■ WORK TO BE COMPLETED: Extend the forum thread on choosing a first programming language, picking up right after its final sentence.

─── SOURCE PASSAGE

It's like saying, I want to learn to drive: If you are going to be a trucker,
that's going to mean something different from being a biker.

I'd recommend Python as a first language. It wasn't my first language, but
it's general purpose enough that you can do a lot with it, and popular enough
that you can interview/get work/meet other people who use it. Oh and it runs
from the command line straight off, and you are going to want to learn a bit
about the command line.

------
aaachilless
When you don't have a Jeep, don't take the shortcut that runs through the
jungle. You're goal should be to keep moving and not get discouraged when you
get stuck on something. I would learn a language that lets you take the
highway instead of the shorter but trickier jungle road. Ruby, Python, Basic,
and Javascript could be considered "highway" languages while C, C++, Java, and
most other languages could be considered "jungle shortcut" languages.

------
jameskilton
If you want to jump in and go, I highly recommend Ruby, though I will warn
that Rails can be very imposing if you aren't familiar with web development
already.

If you want to understand more low level concepts, you can never go wrong with
C, and these days Rust is a good choice for that as well (though steep
learning curve if you have no previous experience).

------
vkjv
C. It's low enough that you don't get to skip out on core concepts. I notice a
lot of younger programmers who have only used high level languages use
inappropriate data types because they do not understand the implications of
their choices.

It's also high level enough that you won't waste time in minutia of just
making something work.

------
moron4hire
JavaScript. Why?

Extremely low barrier to entry: you already have everything you need.

Results are immediate: you don't have to wait around for an app approval
process to share your stuff.

──────
─── RECORDED INFORMATION

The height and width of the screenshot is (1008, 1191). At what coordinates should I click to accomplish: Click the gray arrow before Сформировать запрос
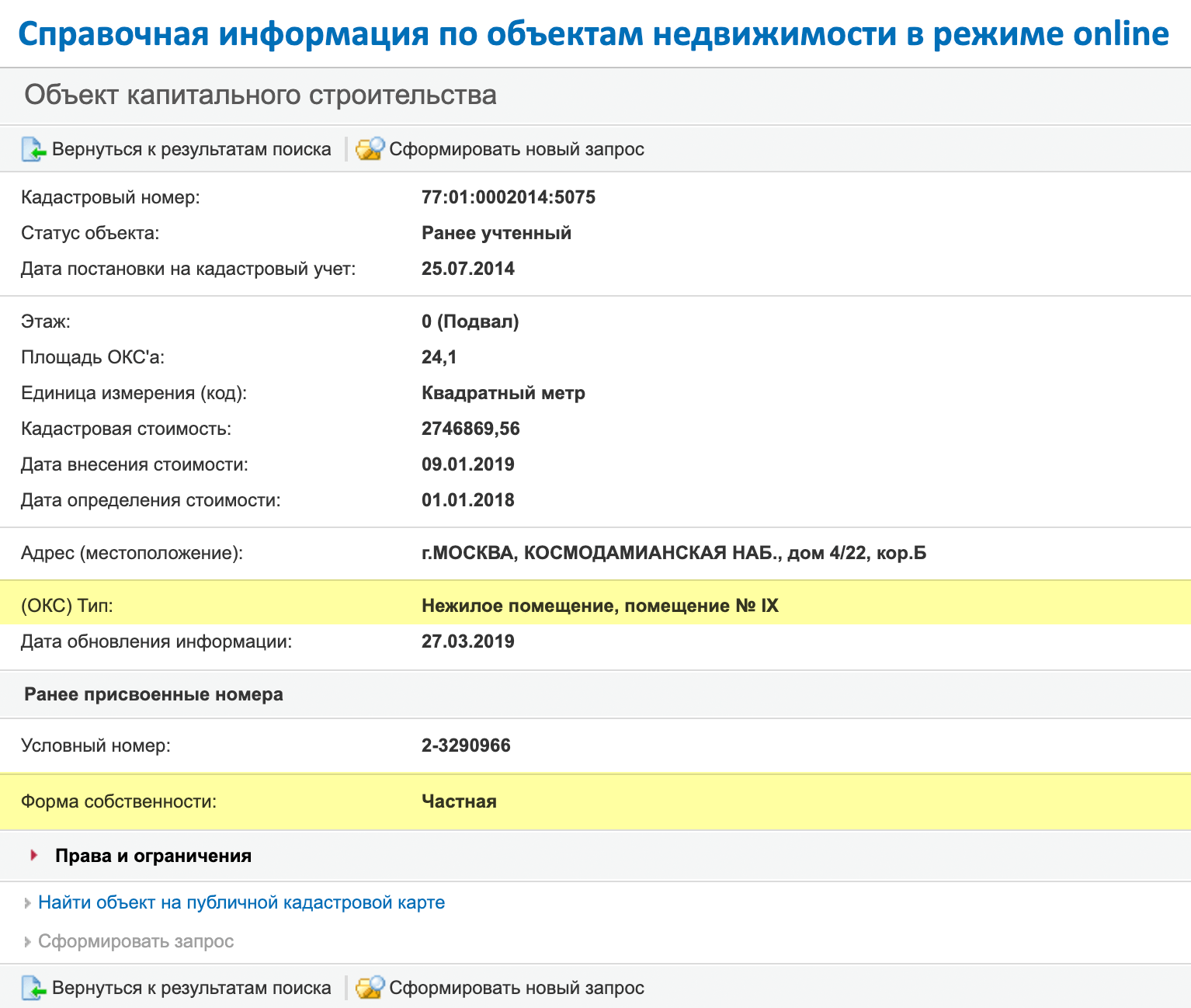coord(28,942)
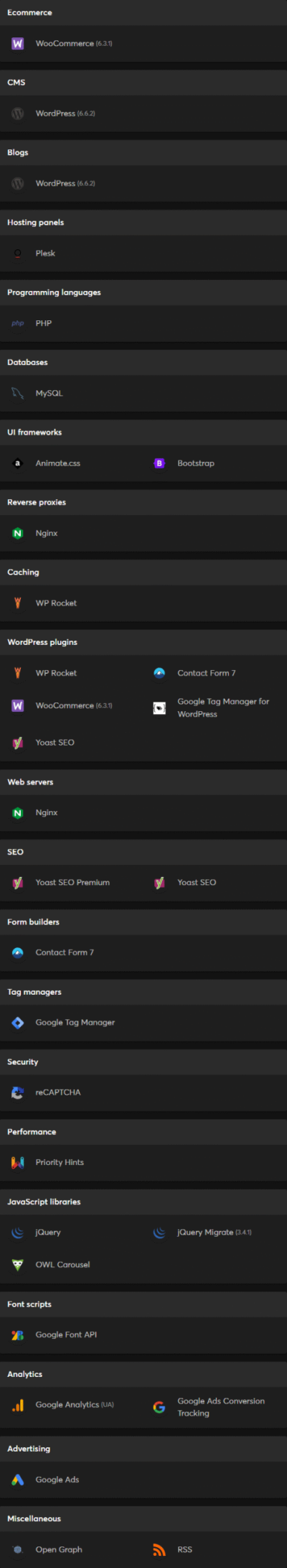Click the Plesk icon under Hosting panels
This screenshot has height=1568, width=287.
18,254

──────

■ REPLY TO THE EXERCISE:
It sucks: teaching a healthy respect for learning a language _well_ and
finding all of the pitfalls. Every language has them. Best not to start out
assuming they don't.

------
kp25
Python + Django, Ruby + Rails, Javascript + Nodejs..

Most people are in love with Python, Not everyone. You may or may not love it,
So try experimenting and choose the one.

Codecademy is good place to learn syntax and language basics, but books are
the best choice to improve your skills.

Never stop learning, Try some Open Source Project, You'll learn much more..

Have Fun, Good Luck

------
fdik
[https://docs.python.org/3/tutorial/index.html](https://docs.python.org/3/tutorial/index.html)

It's very easy to learn, at the same time a very good language to be capable
of writing code. It's multi paradigm, so you can learn a lot of different
things.

------
jimktrains2
Whichever language you choose, pick a project you want to do with it. I find
that having a goal, even a silly or small one, presses me through some of the
more frustrating parts of learning a language and the time commitment it
brings.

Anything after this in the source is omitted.